(What the task requires) Would you copy out the following entries exactly, without any of the pictures?

(Data for this exercise)
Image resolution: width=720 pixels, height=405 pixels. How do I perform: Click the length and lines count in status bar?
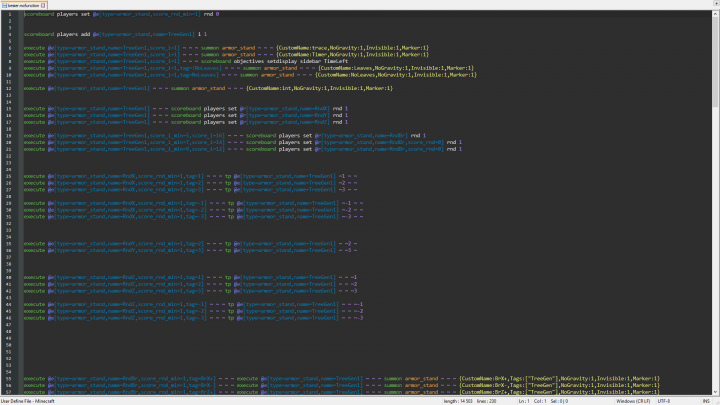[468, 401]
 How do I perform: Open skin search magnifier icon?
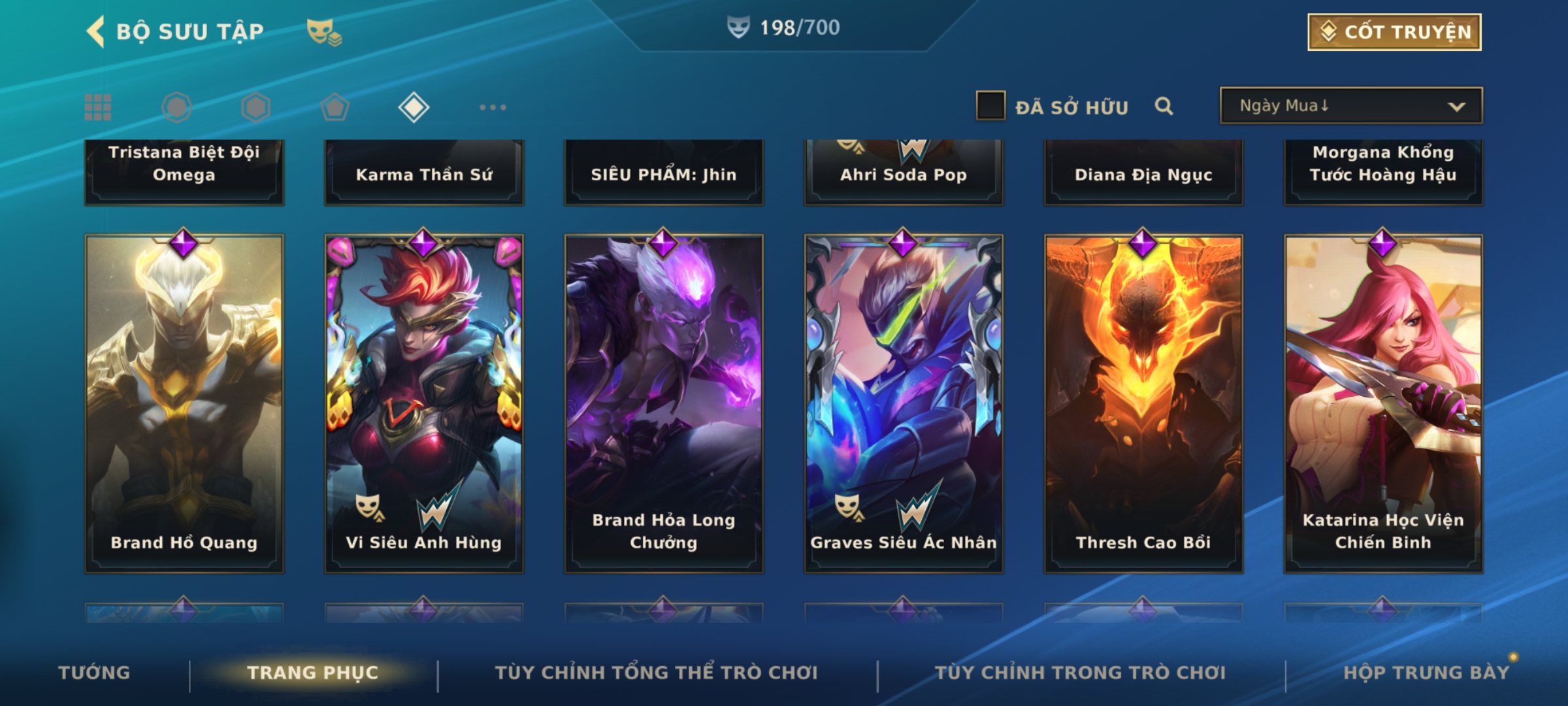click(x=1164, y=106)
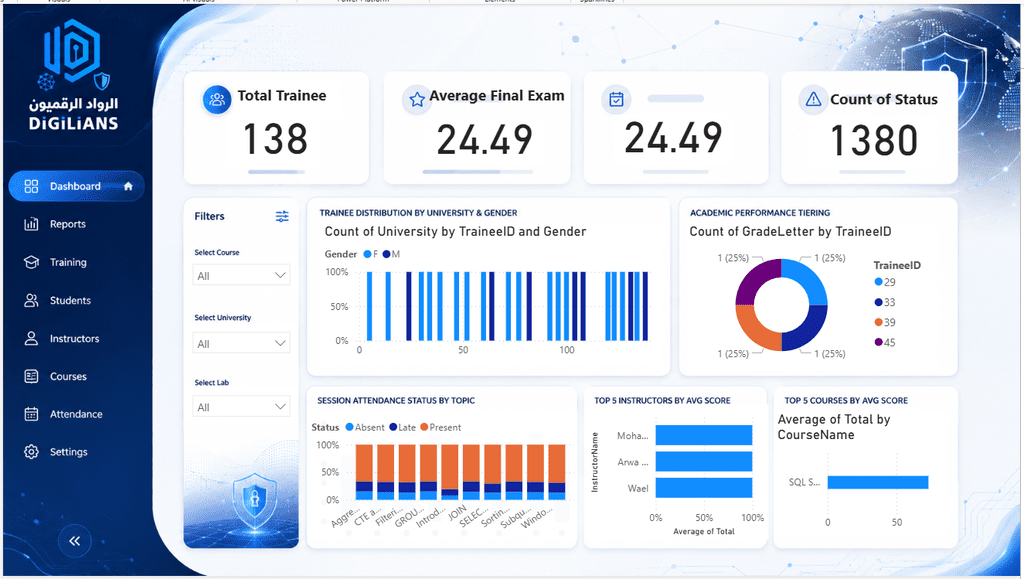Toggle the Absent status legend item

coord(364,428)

(Exercise output)
Image resolution: width=720 pixels, height=405 pixels. How do I perform: Click the length and lines count in status bar?
[468, 401]
 How do I perform: Open skin search magnifier icon?
click(x=1164, y=106)
Toggle the Absent status legend item

coord(364,428)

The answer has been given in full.